Post

【Meachine Learning】12 Clustering

【Meachine Learning】12 Clustering

1 clustering intuition

1.1 classification vs clustering

In supervised learning, the dataset included both the inputs x as well as the target outputs y.

In contrast, in unsupervised learning, you are given a dataset like this with just x, but not the labels or the target labels y.

01-compare-with-classification

That’s why when I plot a dataset, it looks like this, with just dots rather than two classes denoted by the x’s and the o’s. Because we don’t have target labels y, we’re not able to tell the algorithm what is the “right answer, y” that we wanted to predict.

Instead, we’re going to ask the algorithm to find something interesting about the data, that is to find some interesting structure about this data.
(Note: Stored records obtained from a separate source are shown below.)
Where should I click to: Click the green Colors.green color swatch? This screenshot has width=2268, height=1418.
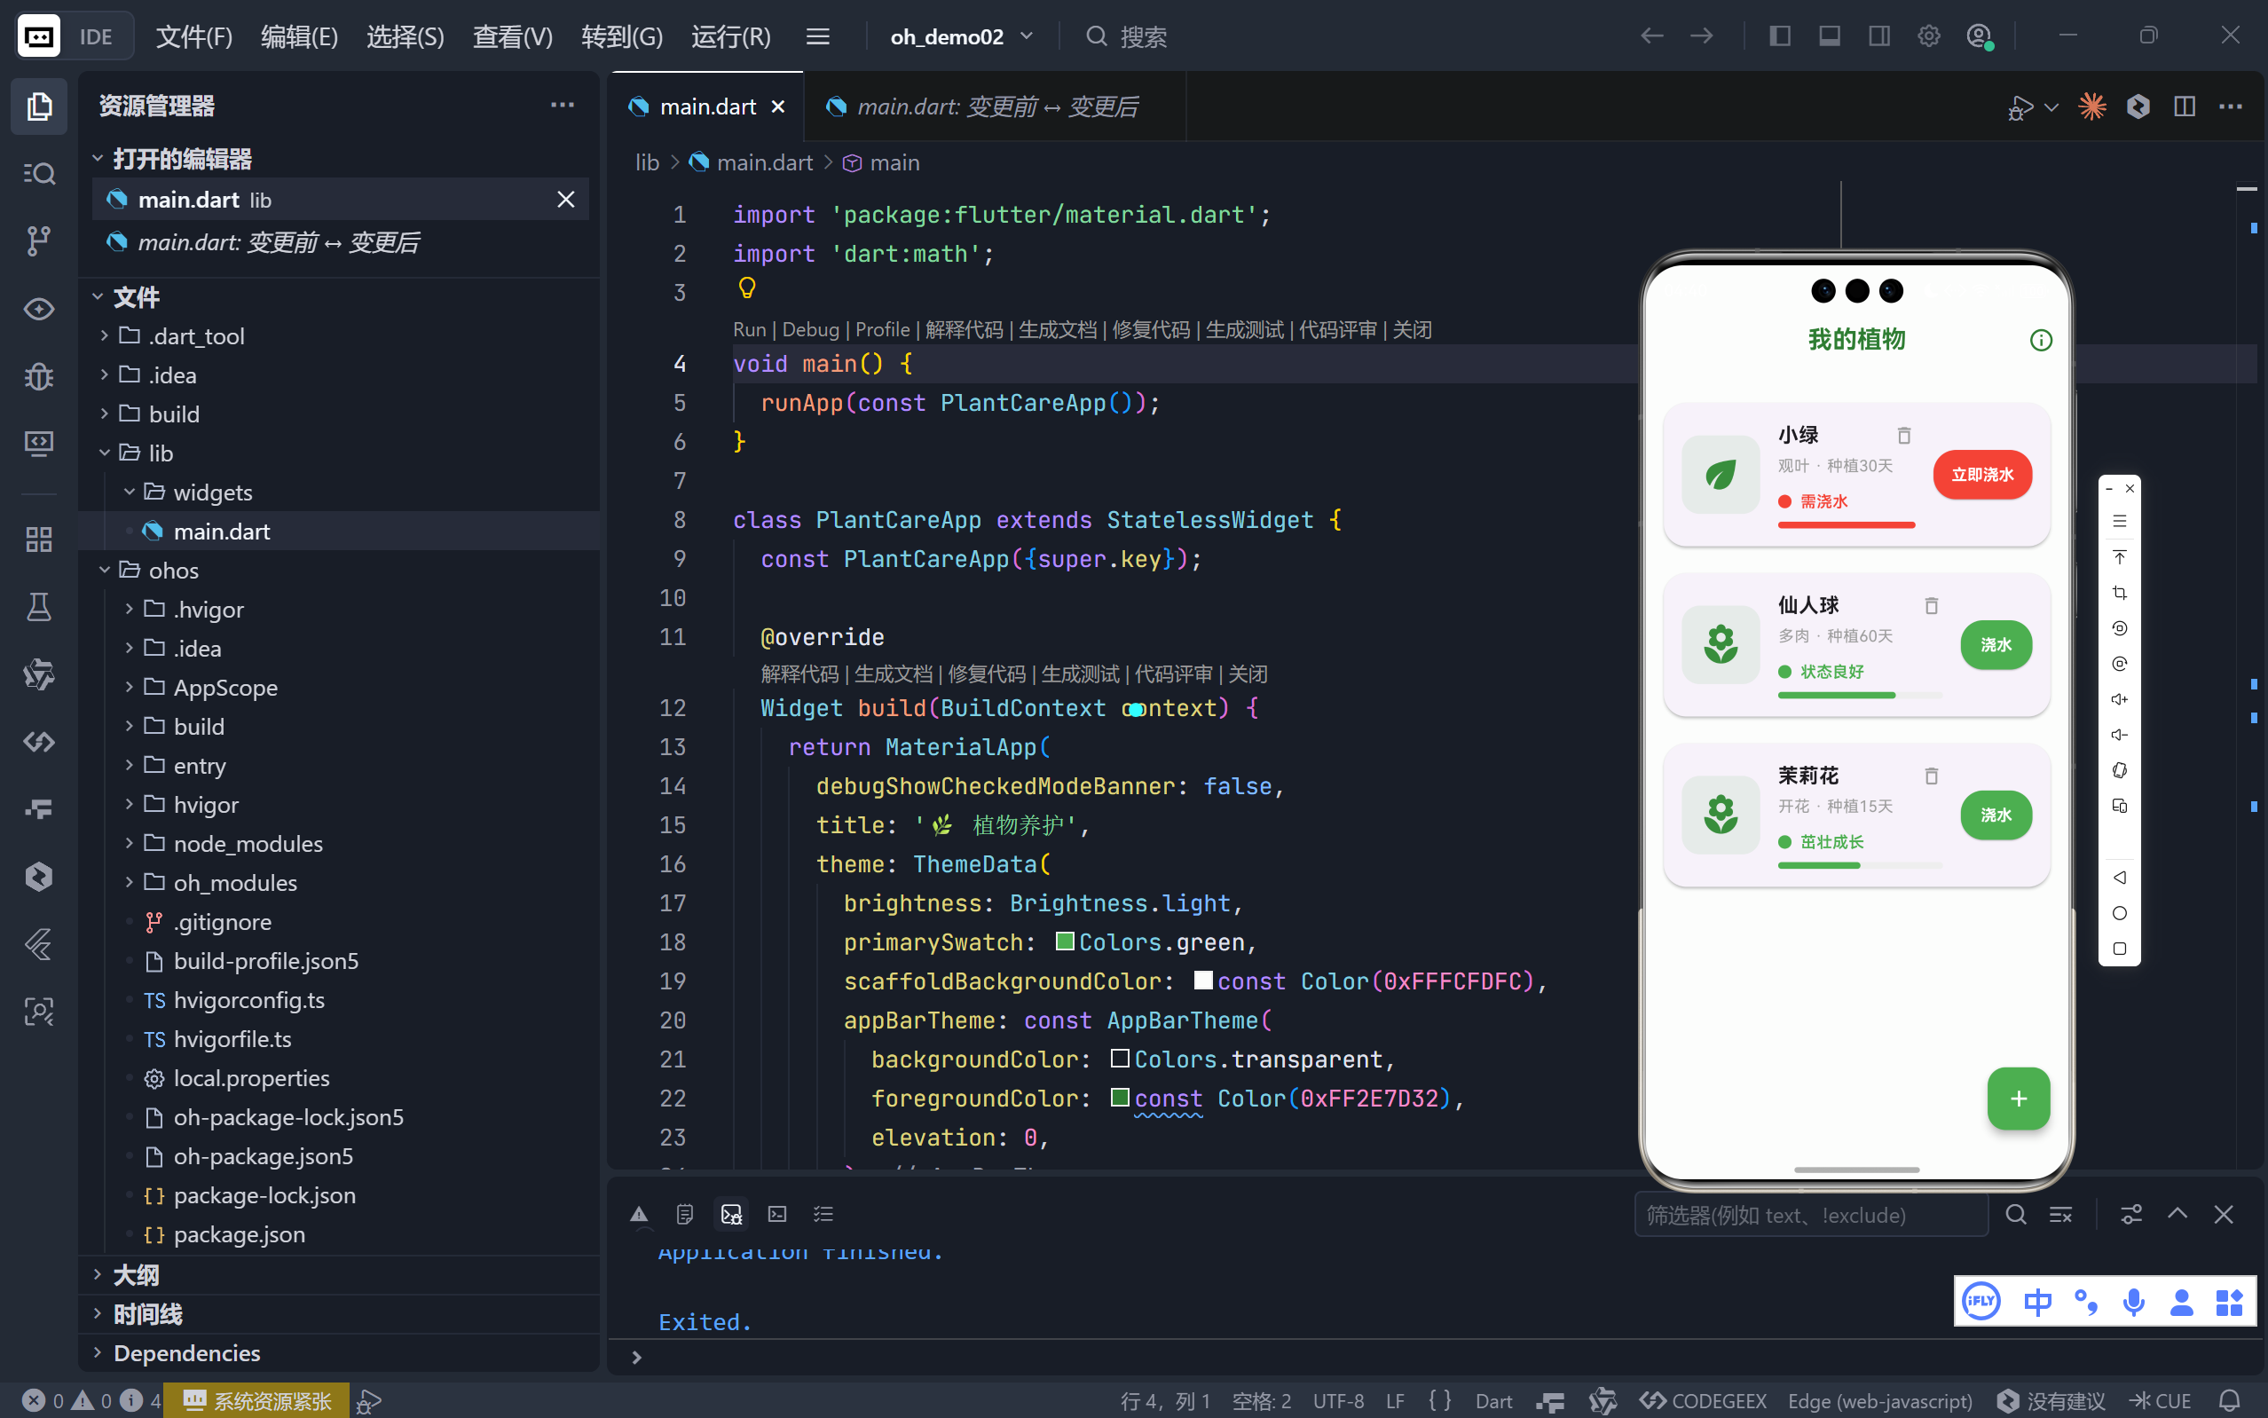pyautogui.click(x=1064, y=942)
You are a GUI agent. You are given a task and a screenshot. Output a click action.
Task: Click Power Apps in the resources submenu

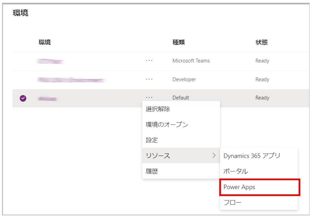(239, 187)
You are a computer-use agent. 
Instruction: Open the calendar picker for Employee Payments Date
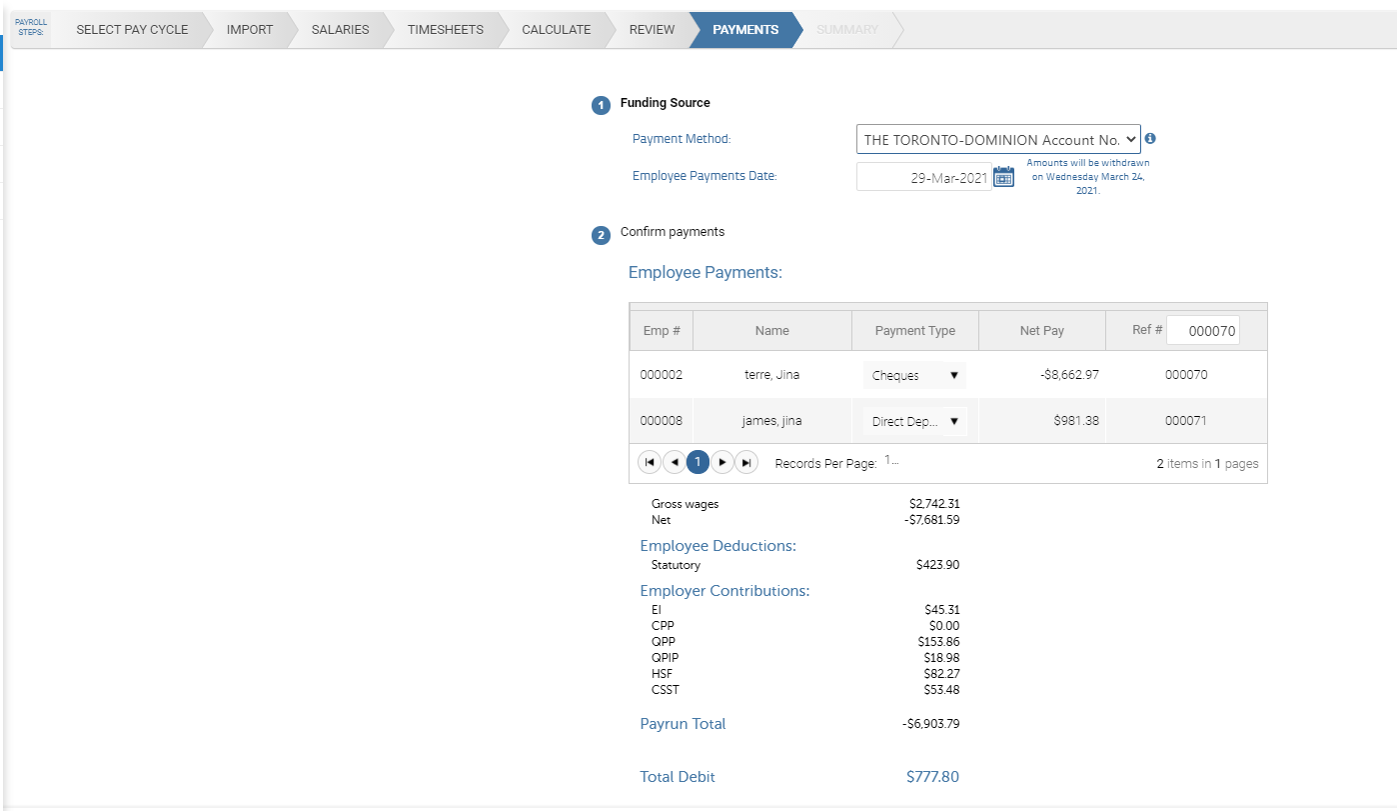1003,175
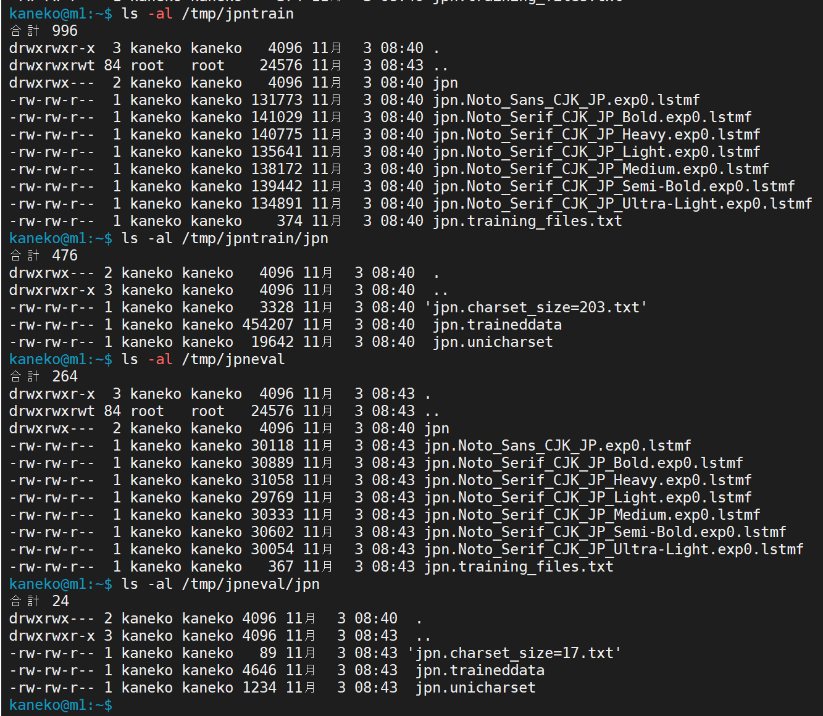
Task: Click the jpn.Noto_Serif_CJK_JP_Bold.exp0.lstmf file sized 141029
Action: click(x=592, y=117)
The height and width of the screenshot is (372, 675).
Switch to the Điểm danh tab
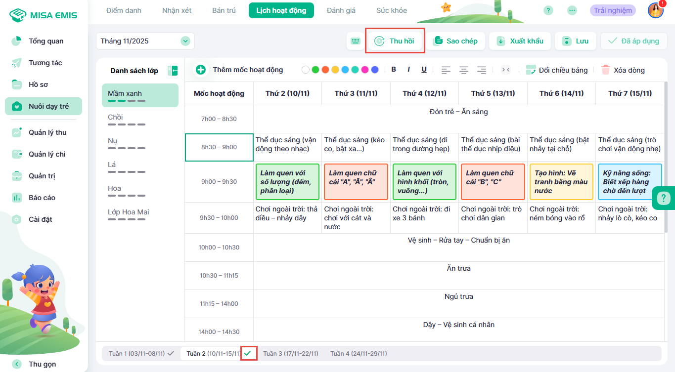point(124,10)
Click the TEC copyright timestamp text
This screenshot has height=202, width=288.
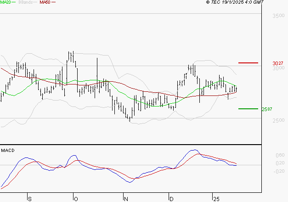pos(235,2)
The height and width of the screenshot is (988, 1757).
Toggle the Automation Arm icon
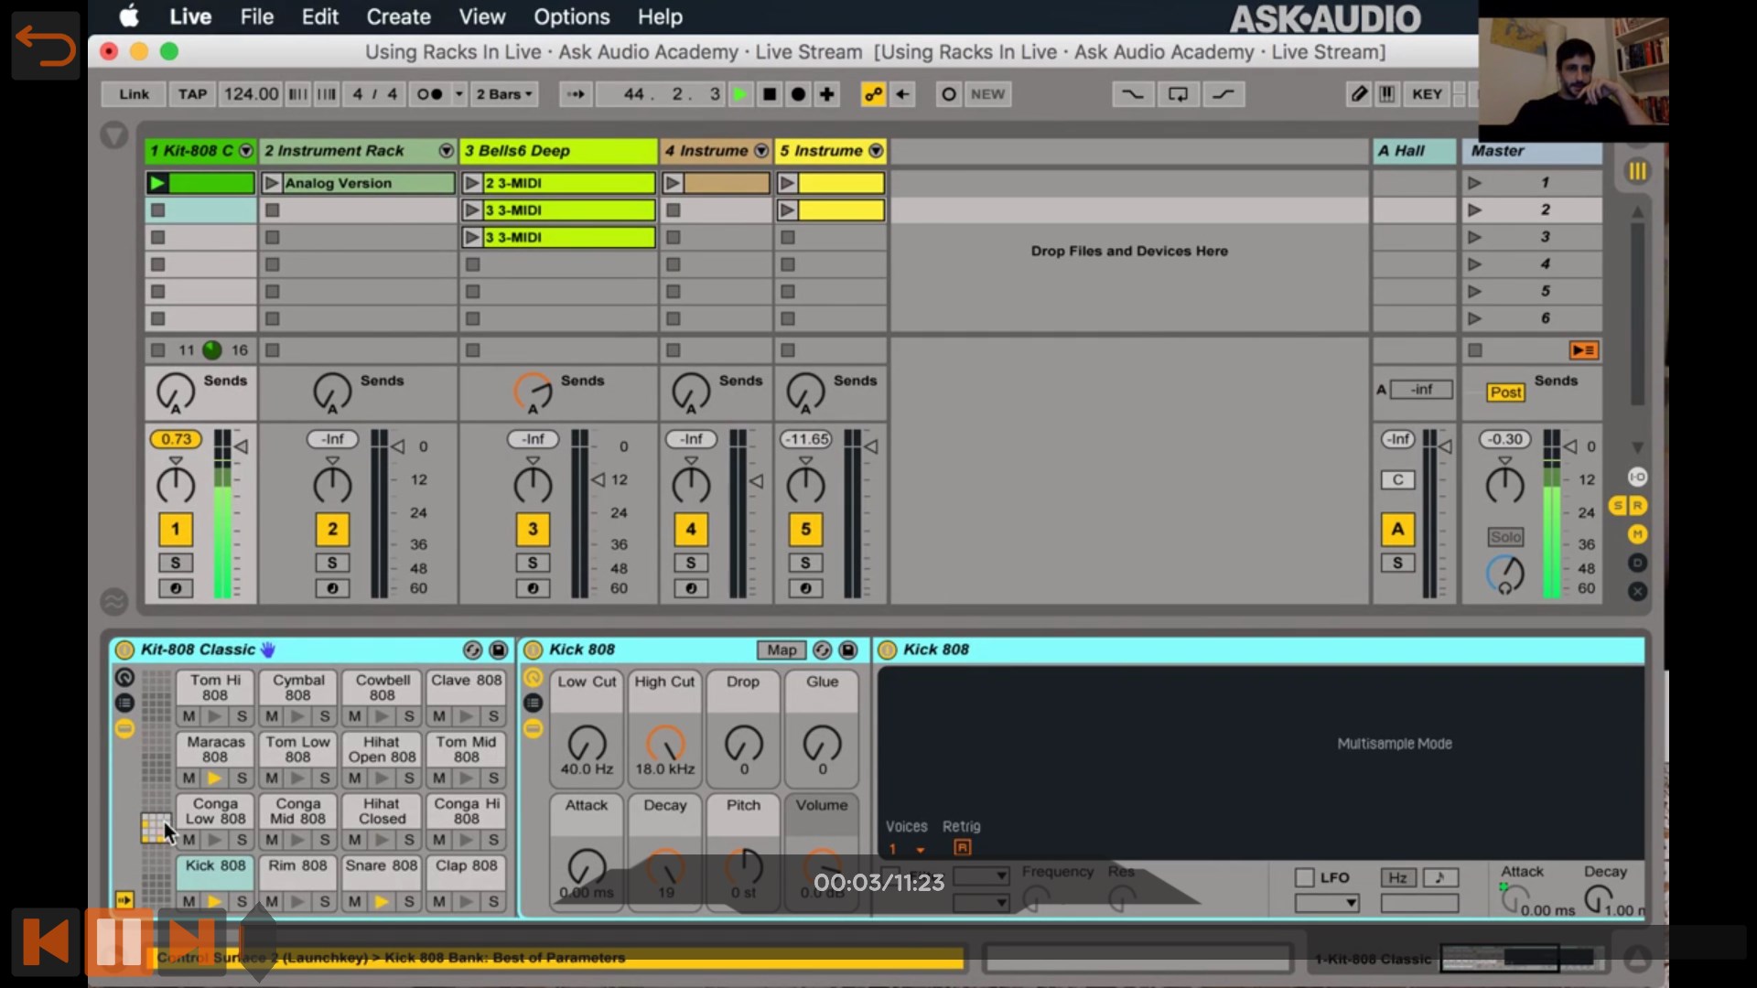[874, 94]
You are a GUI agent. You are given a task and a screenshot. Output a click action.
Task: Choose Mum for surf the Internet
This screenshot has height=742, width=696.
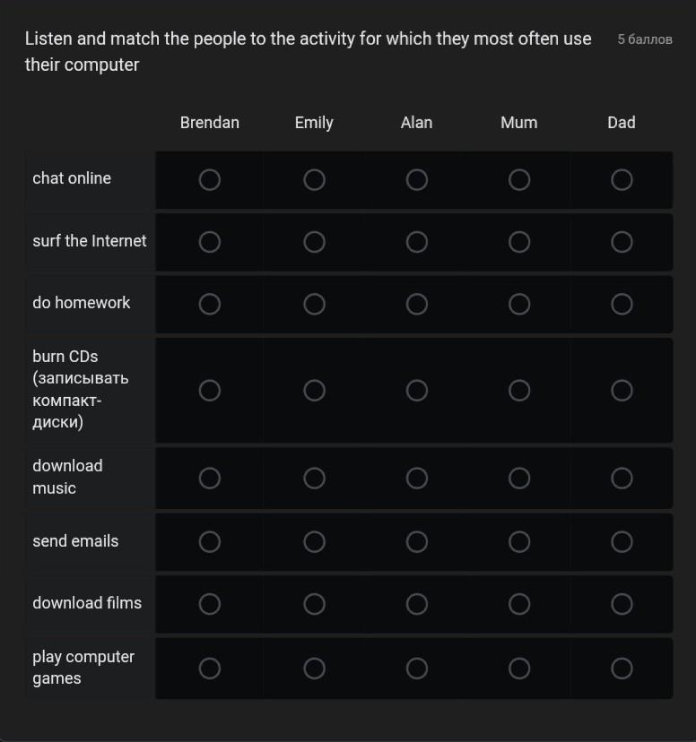click(x=519, y=242)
1.2 some more clustering applications

02-some-clustering-applications

2 K-means clustering

2.1 intuition

What’s K-means clustering?

Let’s say we have a dataset with 1000 points, and we want to find out 2 clusters.

  • first, we randomly pick 2 points as the centers of the clusters. 03-k-mean1-intuition0-random-select-initial-state
  • second, we assign each point to the closest center. 03-k-mean1-intuition1-clustering
  • third, we recalculate the centers of the clusters, and set the two centers as the new centers. 03-k-mean1-intuition2-move-centroid
  • fourth, we repeat the second and third steps until the centers don’t change anymore. 03-k-mean1-intuition3-clustering 03-k-mean1-intuition4-move-centroid
  • at the end, we have 2 clusters. just like the picture below. Note the picture below is 3 clusters., but it’s the same idea. 03-k-mean1-intuition5-process

So, summary, K-means clustering will repeatedly do two different things:

  1. randomly pick two points as two cluster centroids
  2. repeat:
    1. assign points to cluster centroids
    2. move cluster centroids to the averange of all its points

2.2 algorithm intuition

2.2.1 k-mean algorithm

So, here is the algorithm intuition.

  1. we have $K$ clusters, and we use $\mu_K$ to represent the centroid of cluster $K$.
    • $K$ must less than the $m$ which is the number of points.
    • $\mu_K$ is a vector of $x^{(1)}, x^{(2)}, …, x^{(i)}$
    • In order to choose the cluster centroids, the most common way is to randomly pick K training examples.
  2. compute the distance between each point and each centroid.
    • $||x^{(i)} - \mu_j||^2$ is the distance of $x^{(i)}$ and $x^{(i)}$, called L2-norm.

2.2.2 local minima

And, there has a common bias in the K-means algorithm, called local minima.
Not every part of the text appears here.